A former director of a nonprofit corporation challenges some provisions of the district court's ruling she is liable for misappropriated funds.

Theodore W. Craig, David M. Repp, and Rachel L. Soderstrum of Dickinson, Mackaman, Tyler, &Hagen, P.C., Des Moines, for appellant.

Billy J. Mallory and Trevor A. Jordison of Mallory Law, West Des Moines, for appellee.

Heard by Greer, P.J., and Chicchelly and Buller, JJ.

GREER PRESIDING JUDGE.

Safe Building Compliance &Technology (SBCT), a nonprofit corporation, sought to hold former director Michelle Naughton[1] liable for misappropriated funds in the amount of $481,481. Naughton admitted liability for some corporate funds that were improperly used on personal expenses but challenged others as expenses that were approved by the board of directors or spent after she resigned her position as director. Following a trial to the bench, the district court ordered Naughton to reimburse SBCT a total of $269,290.94.

On appeal, Naughton challenges some of the court's ruling. She disputes her liability for $78,425.38 spent on disability- and life-insurance policies for herself and her husband, Denny Bernholtz; $19,900 for excessive lease payments to 421 Main, LLC, a limited liability company owned by Naughton and Bernholtz; and $144,077 for construction and renovation expenses for the property owned by 421 Main.[2]

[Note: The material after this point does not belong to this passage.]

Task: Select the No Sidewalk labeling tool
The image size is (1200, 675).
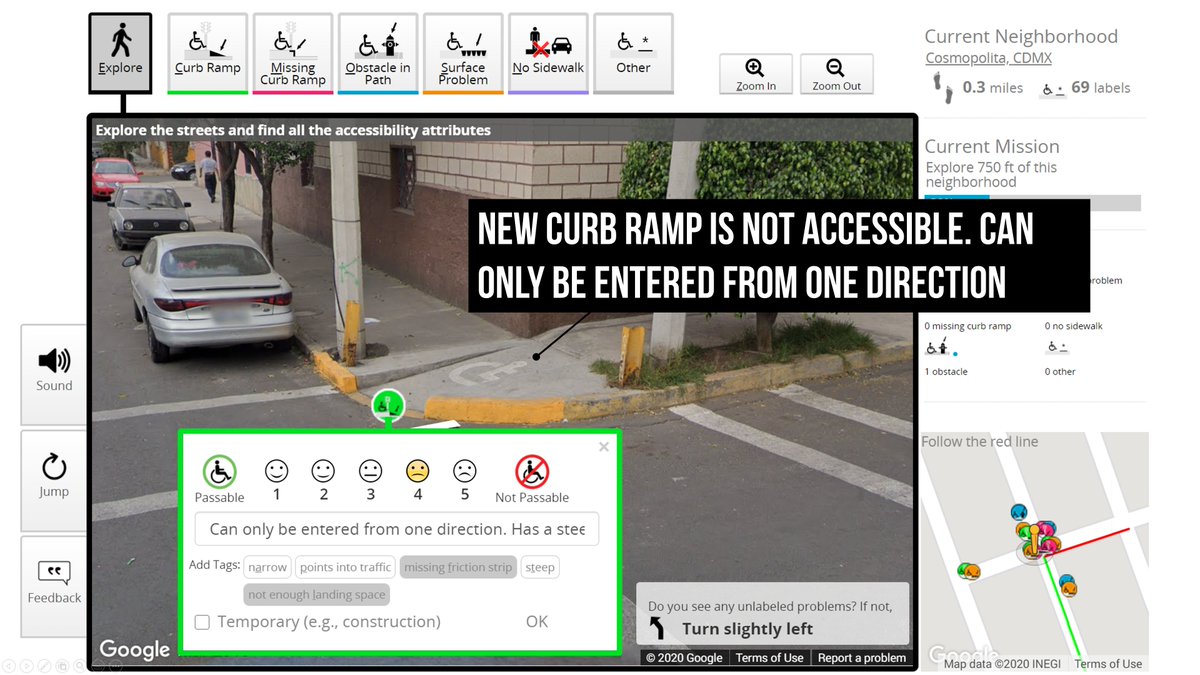Action: click(548, 52)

I. Background Facts and Proceedings.

Naughton and Bernholtz formed SBCT in 2011, organized under Iowa Code chapter 504, which is the Revised Iowa Nonprofit Corporation Act. Pursuant to SBCT's articles of incorporation, one of the nonprofit's purposes was "[t]o lessen the burdens of . . . governmental agencies by performing building inspection and evaluation services, lead and energy assessment services, zoning consulting services, and building code and other regulatory compliance services" that the "governmental agencies would otherwise be required to perform." The corporation was to be governed by its board of directors; Naughton and Bernholtz were the only directors at the corporation's inception but were soon joined by three additional directors-Cody Christensen, Mark Chidley, and T.J. Bangs. In 2015, Bangs left the board and was replaced by Beth Gibbins.

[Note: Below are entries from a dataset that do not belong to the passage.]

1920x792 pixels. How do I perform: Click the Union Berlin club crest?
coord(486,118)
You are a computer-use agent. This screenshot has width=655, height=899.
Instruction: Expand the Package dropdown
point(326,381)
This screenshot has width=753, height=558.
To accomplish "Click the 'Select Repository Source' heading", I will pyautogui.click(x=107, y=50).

A conflict-of-interest policy was included in SBCT's bylaws. The policy defines certain terms, such as an "interested person," which is "[a]ny director, principal officer, or member of a committee with governing board delegated powers, who has a direct or indirect financial interest, as defined below." Under the policy:

A person has a financial interest if the person has, directly or indirectly, through business, investment, or family:
a. An ownership or investment interest in any entity with which the Organization has a transaction or arrangement,
b. A compensation arrangement with the Organization or with any entity or individual with which the Organization has a transaction or arrangement, or
c. A potential ownership or investment interest in, or compensation arrangement with, any entity or individual with which the Organization is negotiating a transaction or arrangement.
Compensation includes direct and indirect remuneration as well as gifts or favors that are not insubstantial.
A financial interest is not necessarily a conflict of interest. Under Article III, Section 2, a person who has a financial interest may have a conflict of interest only if the appropriate governing board or committee decides that a conflict of interest exists.

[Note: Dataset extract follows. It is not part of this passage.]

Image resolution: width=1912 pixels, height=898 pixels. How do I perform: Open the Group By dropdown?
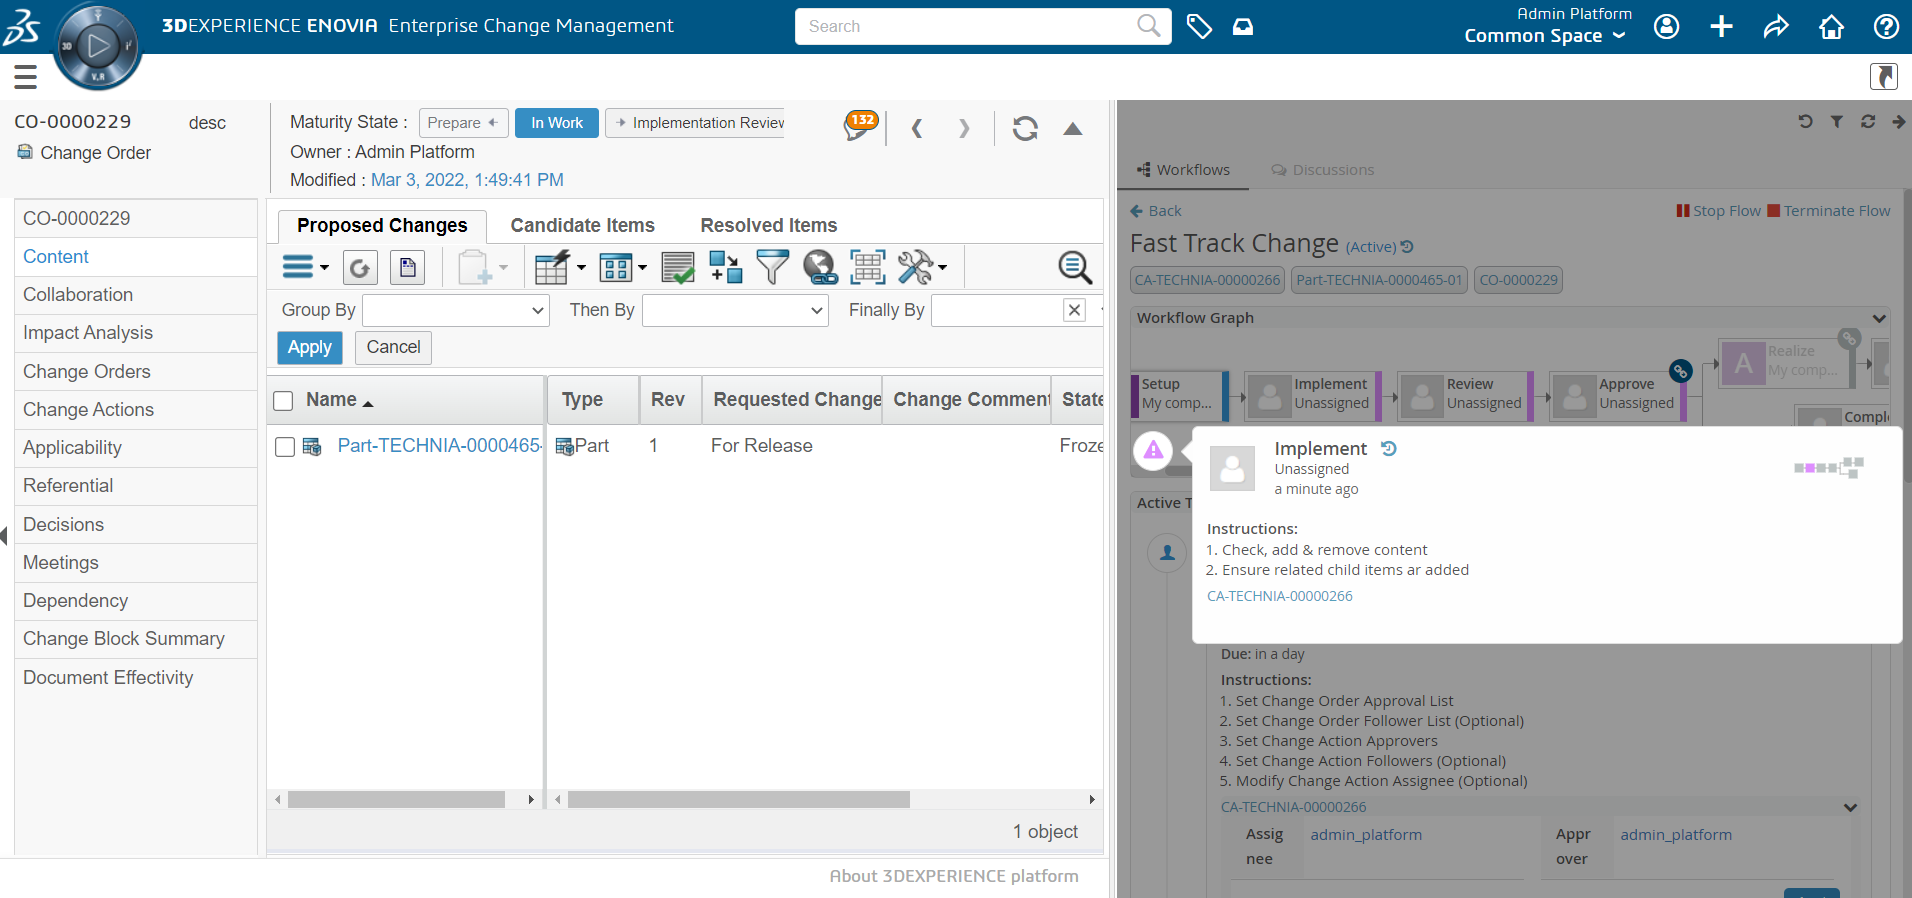456,311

The person with the possible conflict had a duty to disclose it to the board, and then it would become the board's responsibility to determine whether a conflict of interest existed:

After disclosure of the financial interest and all material facts, and after any discussion with the interested person, he/she shall leave the governing board or committee meeting while the determination of a conflict of interest is discussed and voted upon. The remaining board or committee members shall decide if a conflict of interest exists.

If the board determined a conflict existed, it was required to follow the procedure set forth in the policy:

a. An interested person may make a presentation at the governing board or committee meeting, but after the presentation, he/she shall leave the meeting during the discussion of, and the vote on, the transaction or arrangement involving the possible conflict of interest.
b. The chairperson of the governing board or committee shall, if appropriate, appoint a disinterested person or committee to investigate alternatives to the proposed transaction or arrangement.
c. After exercising due diligence, the governing board or committee shall determine whether the Organization can obtain with reasonable efforts a more advantageous transaction or arrangement from a person or entity that would not give rise to a conflict of interest.
d. If a more advantageous transaction or arrangement is not reasonably possible under circumstances not producing a conflict of interest, the governing board or committee shall determine by a majority vote of the disinterested directors whether the transaction or arrangement is in the Organization's best interest, for its own benefit, and whether it is fair and reasonable. In conformity with the above determination it shall make its decision as to whether to enter into the transaction or arrangement.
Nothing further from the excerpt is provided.